- **Work required**: Set down the entries exactly. No line may differ from its source.

----- Working data -----

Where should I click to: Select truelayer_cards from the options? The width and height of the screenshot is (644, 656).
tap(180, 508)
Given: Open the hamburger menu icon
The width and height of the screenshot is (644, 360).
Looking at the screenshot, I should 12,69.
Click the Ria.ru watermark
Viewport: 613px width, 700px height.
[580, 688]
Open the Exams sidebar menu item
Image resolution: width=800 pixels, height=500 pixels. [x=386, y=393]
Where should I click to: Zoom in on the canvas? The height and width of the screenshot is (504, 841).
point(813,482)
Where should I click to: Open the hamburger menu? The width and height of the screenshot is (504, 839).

-----

- **Answer to the exercise**:
Where should I click to: Select truelayer_cards from the options? The width and height of the screenshot is (644, 656).
tap(180, 508)
Given: Open the hamburger menu icon
The width and height of the screenshot is (644, 360).
Looking at the screenshot, I should 12,69.
Click the Ria.ru watermark
Viewport: 613px width, 700px height.
[580, 688]
Open the Exams sidebar menu item
Image resolution: width=800 pixels, height=500 pixels. [x=386, y=393]
Where should I click to: Zoom in on the canvas? The height and width of the screenshot is (504, 841).
point(813,482)
Where should I click to: Open the hamburger menu? The width and height of the screenshot is (504, 839).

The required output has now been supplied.